What you need to do |
Please return only the lines from the one holding "You are a computer-use agent." through the one holding "Click the answer text 104,000", exactly as they appear in the records below, both ends included.

Data for this exercise |
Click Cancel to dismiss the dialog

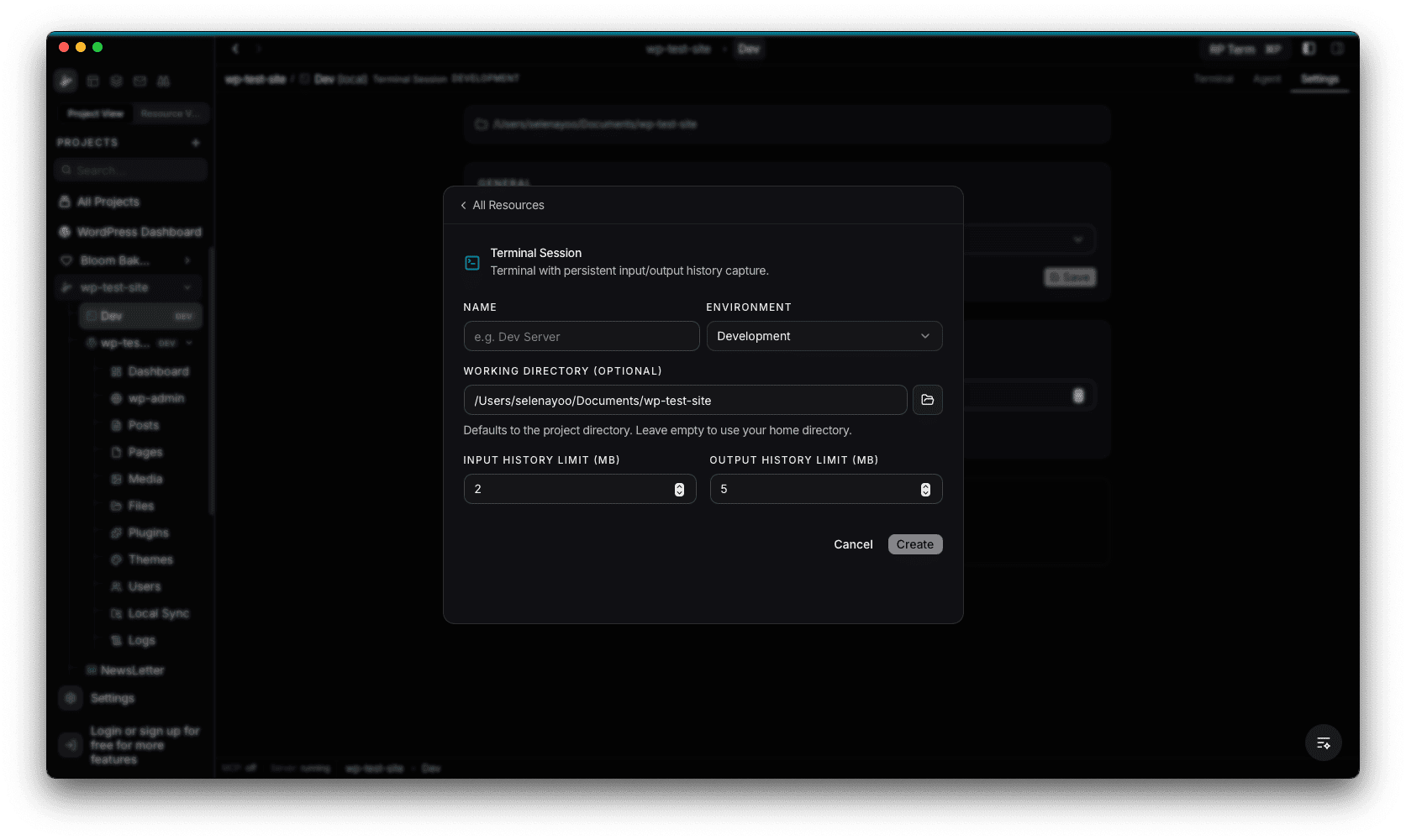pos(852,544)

==

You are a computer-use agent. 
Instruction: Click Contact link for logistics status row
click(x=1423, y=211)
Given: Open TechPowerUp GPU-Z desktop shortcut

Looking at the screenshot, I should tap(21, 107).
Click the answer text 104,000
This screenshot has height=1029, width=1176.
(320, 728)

--

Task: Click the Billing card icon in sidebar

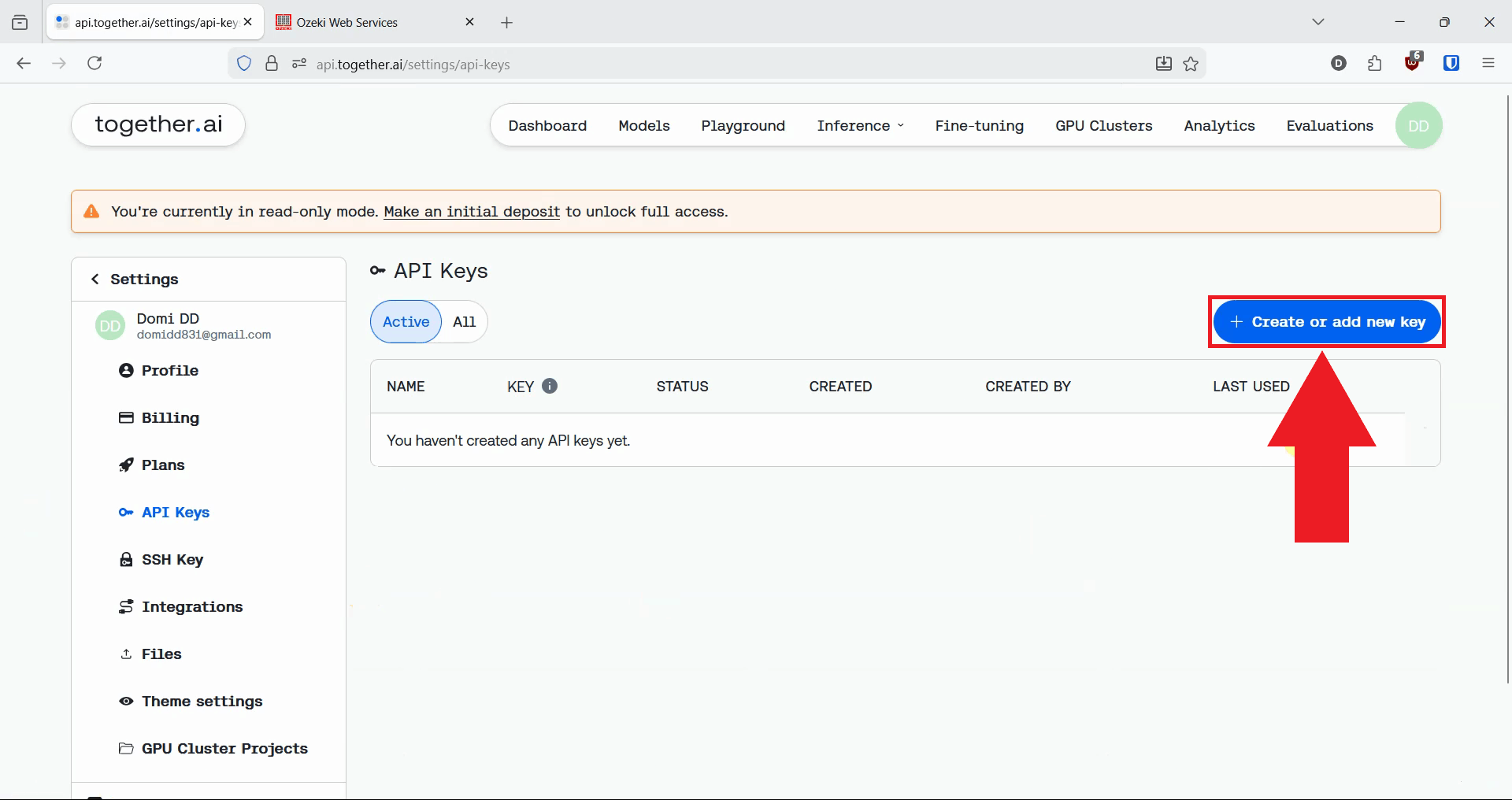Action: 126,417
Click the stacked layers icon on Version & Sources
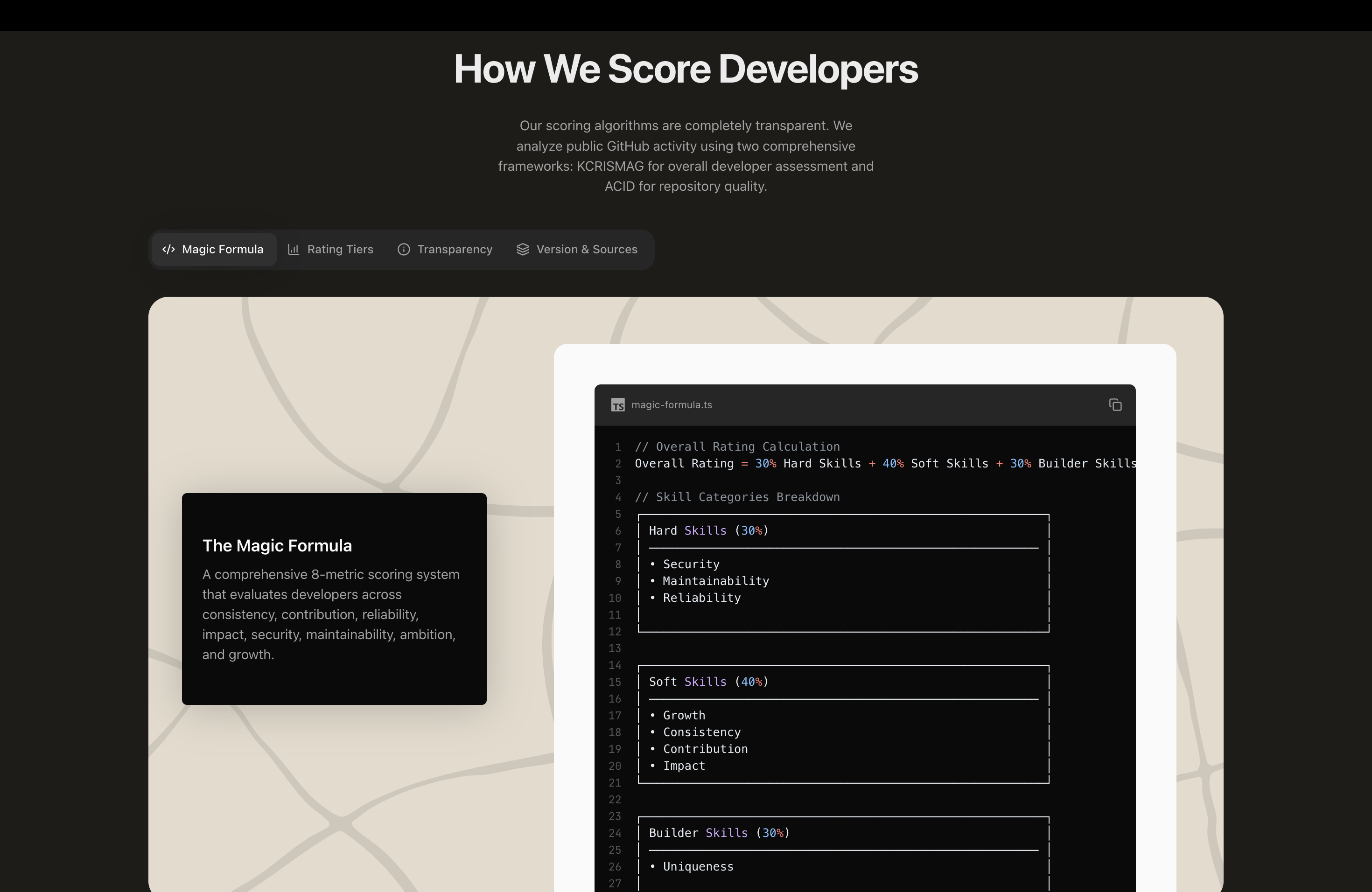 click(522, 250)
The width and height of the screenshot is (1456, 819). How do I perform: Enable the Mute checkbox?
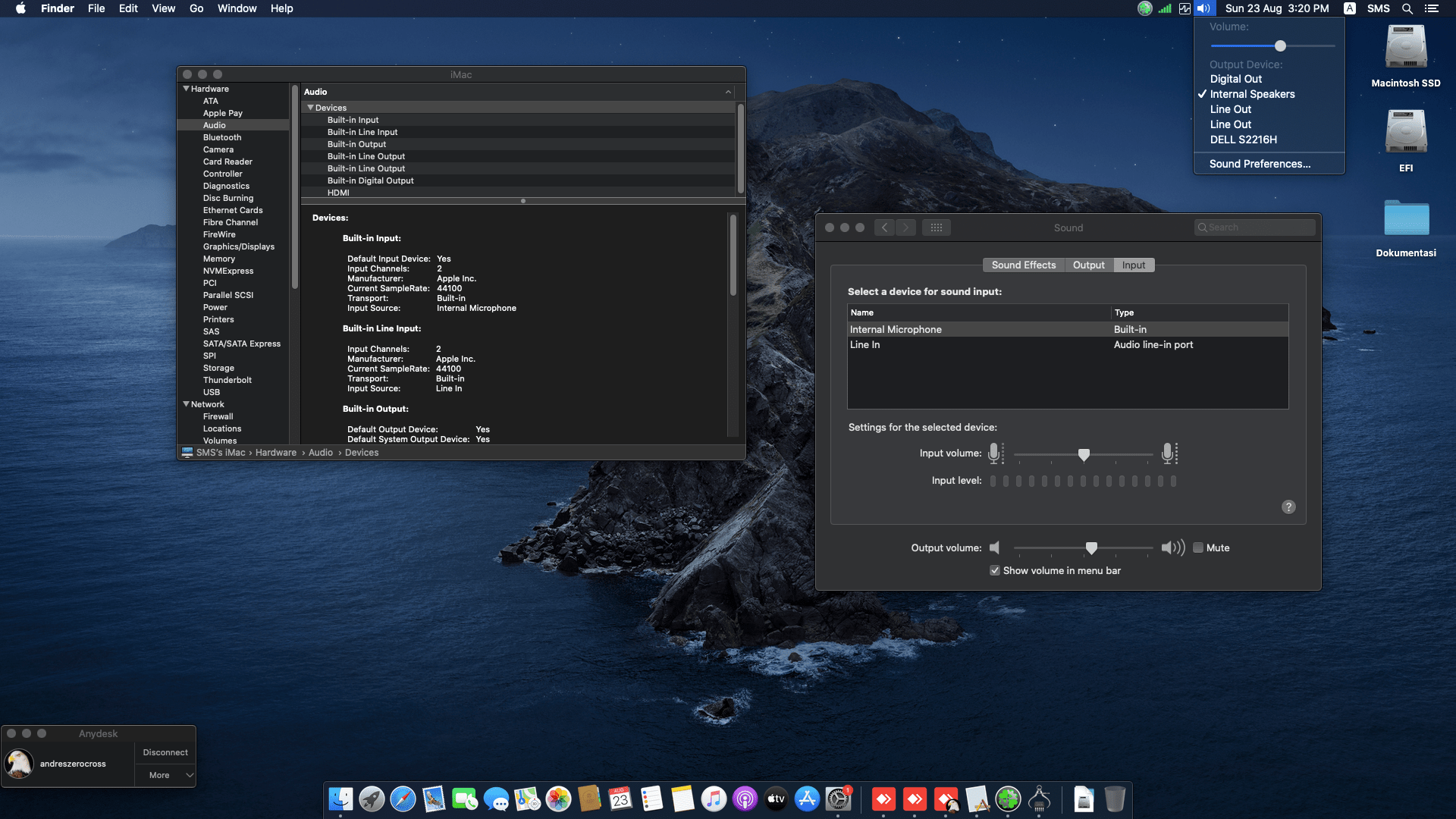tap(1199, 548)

Answer area |
You are a computer-use agent. 
Instruction: Click Contact link for logistics status row
click(x=1423, y=211)
Given: Open TechPowerUp GPU-Z desktop shortcut

Looking at the screenshot, I should tap(21, 107).
Click the answer text 104,000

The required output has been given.